On examine la cloque lorsque le mal est consommé, ou lorsqu’il est déjà avancé. Ce n’est pas prendre la nature sur le fait. Je prie mes lecteurs d’observer, 1.o que jamais, dans les vingt-quatre heures, l’arbre entier n’est cloqué dans toutes ses parties ; (au moins je n’ai rien vu de semblable) 2.o que le mal gagne de proche en proche, & successivement ; 3.o que, si l’on observe bien attentivement, on verra des arbres cloqués sans qu’il y ait eu des vents de galerne ; 4.o qu’ils le sont lorsque la chaleur de l’atmosphère a été pendant quelques jours au-dessus du sixième degré du thermomètre de Réaumur. Celle d’un seul jour est souvent suffisante.

On ne voit jamais de feuilles décidément cloquées sur un arbre, sans rencontrer, dans leurs replis, de petits pucerons, & presque toujours des fourmis. Celles-ci accourent afin de partager le butin, & sucer l’eau miellée qui exsude des pores des feuilles ; mais elles ne sont point la cause du mal.
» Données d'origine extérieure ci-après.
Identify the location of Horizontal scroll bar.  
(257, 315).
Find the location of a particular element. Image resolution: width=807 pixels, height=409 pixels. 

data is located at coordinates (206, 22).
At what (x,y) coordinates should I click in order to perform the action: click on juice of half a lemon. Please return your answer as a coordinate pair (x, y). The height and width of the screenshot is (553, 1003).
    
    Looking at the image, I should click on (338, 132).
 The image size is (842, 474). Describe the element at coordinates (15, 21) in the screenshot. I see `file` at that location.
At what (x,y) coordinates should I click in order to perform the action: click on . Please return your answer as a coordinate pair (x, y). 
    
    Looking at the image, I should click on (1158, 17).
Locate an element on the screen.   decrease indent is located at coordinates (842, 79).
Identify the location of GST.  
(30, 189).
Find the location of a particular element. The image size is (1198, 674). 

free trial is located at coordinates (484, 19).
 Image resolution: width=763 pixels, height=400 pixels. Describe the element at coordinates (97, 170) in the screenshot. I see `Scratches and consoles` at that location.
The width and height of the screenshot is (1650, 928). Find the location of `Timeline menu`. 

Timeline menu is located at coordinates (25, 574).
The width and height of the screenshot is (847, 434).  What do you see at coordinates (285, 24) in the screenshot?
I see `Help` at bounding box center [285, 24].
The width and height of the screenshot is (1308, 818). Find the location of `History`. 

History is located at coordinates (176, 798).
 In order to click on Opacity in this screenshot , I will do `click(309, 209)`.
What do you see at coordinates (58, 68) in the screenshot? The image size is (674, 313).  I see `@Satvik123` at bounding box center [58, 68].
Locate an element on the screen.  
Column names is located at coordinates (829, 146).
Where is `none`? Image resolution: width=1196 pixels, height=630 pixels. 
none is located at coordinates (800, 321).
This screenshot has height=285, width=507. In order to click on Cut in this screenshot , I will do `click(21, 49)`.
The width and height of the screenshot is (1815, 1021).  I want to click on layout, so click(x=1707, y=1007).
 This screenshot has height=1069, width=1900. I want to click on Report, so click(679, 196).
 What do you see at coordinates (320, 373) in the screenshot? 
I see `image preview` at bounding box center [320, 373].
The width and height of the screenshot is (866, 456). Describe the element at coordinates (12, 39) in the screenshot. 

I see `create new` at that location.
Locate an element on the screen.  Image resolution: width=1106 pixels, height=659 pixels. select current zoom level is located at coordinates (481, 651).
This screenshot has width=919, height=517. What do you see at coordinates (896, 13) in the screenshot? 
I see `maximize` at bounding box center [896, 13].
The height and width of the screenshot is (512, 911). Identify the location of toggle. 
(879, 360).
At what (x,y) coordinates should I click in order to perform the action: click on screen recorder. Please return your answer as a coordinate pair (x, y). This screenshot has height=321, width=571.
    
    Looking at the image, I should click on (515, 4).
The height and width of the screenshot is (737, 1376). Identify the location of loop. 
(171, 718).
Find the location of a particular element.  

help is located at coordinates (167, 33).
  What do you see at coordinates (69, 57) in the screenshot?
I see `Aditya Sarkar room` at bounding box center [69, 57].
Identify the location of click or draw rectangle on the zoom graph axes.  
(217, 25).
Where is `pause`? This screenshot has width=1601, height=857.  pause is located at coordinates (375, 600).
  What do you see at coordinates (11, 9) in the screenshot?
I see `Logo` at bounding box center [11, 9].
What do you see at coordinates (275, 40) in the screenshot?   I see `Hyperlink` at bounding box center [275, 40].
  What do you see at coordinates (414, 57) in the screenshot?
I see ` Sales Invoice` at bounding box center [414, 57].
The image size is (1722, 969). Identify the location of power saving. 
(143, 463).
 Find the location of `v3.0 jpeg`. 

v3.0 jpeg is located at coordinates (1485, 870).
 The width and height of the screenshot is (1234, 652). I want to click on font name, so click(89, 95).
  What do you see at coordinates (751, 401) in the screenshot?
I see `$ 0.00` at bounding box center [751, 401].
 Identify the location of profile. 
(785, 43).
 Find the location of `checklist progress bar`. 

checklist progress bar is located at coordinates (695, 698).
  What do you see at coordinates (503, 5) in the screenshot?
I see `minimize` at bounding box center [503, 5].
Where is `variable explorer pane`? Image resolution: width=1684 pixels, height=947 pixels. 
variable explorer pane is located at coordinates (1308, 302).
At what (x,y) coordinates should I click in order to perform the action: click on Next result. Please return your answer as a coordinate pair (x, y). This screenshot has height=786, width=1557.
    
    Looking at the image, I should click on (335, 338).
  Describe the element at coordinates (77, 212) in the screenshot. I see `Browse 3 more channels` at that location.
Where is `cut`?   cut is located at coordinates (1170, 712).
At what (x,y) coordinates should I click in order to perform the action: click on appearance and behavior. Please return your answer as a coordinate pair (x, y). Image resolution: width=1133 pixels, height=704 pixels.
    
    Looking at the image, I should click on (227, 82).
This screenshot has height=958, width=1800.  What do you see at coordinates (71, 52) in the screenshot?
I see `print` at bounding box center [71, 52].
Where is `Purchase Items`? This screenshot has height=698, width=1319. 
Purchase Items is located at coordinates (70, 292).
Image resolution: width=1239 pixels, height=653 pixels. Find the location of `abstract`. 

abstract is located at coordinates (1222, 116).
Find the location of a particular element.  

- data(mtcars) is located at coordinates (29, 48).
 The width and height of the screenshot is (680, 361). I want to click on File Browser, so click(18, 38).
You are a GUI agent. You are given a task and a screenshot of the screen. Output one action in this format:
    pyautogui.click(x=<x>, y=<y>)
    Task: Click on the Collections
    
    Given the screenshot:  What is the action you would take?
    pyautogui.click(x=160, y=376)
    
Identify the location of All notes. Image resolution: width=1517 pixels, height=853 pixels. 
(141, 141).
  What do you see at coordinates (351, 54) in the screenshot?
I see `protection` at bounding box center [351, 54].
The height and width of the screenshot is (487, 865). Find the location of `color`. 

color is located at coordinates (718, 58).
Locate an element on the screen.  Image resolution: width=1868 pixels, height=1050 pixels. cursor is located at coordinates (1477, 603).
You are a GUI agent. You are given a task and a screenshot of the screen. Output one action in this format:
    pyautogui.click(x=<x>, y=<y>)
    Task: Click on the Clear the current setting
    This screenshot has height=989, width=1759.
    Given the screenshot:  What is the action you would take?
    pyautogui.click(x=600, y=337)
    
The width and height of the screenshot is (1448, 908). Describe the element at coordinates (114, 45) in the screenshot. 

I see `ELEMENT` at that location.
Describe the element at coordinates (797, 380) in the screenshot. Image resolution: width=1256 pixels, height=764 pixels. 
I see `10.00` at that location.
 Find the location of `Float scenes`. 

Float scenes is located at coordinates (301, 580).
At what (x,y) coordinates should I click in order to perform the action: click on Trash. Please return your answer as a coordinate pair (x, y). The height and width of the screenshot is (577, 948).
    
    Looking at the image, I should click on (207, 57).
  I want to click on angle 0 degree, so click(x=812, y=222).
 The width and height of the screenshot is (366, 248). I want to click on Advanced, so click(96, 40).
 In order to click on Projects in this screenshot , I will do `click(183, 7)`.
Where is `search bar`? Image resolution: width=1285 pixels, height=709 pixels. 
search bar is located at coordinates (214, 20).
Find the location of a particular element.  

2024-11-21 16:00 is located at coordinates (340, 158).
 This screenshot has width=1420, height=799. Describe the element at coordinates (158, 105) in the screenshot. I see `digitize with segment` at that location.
Les petits pucerons dont j’ai parlé, sont armés d’une petite trompe, avec laquelle ils percent les nervures, soulèvent l’épiderme de la feuille, déposent leurs œufs dans le parenchyme contenu entre l’épiderme supérieur & l’inférieur, & enfin ils vivent du suc extravasé. Ces œufs sont assez visibles dans les vésicules qui se forment sous l’épiderme ; ils y éclosent, donnent un ver ; ce ver y subit différentes métamorphoses ou changemens de peau ; il se change en chrysalide, enfin devient insecte parfait, c’est-à-dire, puceron. Comme sa vie est de très-courte durée, le passage de l’état d’œuf à celui de ver, & de ver à celui de chrysalide ; enfin, à celui d’insecte est dans les mêmes proportions ; sa multiplication est prodigieuse. Dès que la partie des feuilles d’un bourgeon est successivement peuplée de vers, les pucerons gagnent les feuilles voisines, & se partagent les héritages, de manière qu’en très-peu de temps les bourgeons sont presque tous attaqués à la fois. J’ai vu des pontes se succéder, sans interruption, jusqu’à la fin de Juin.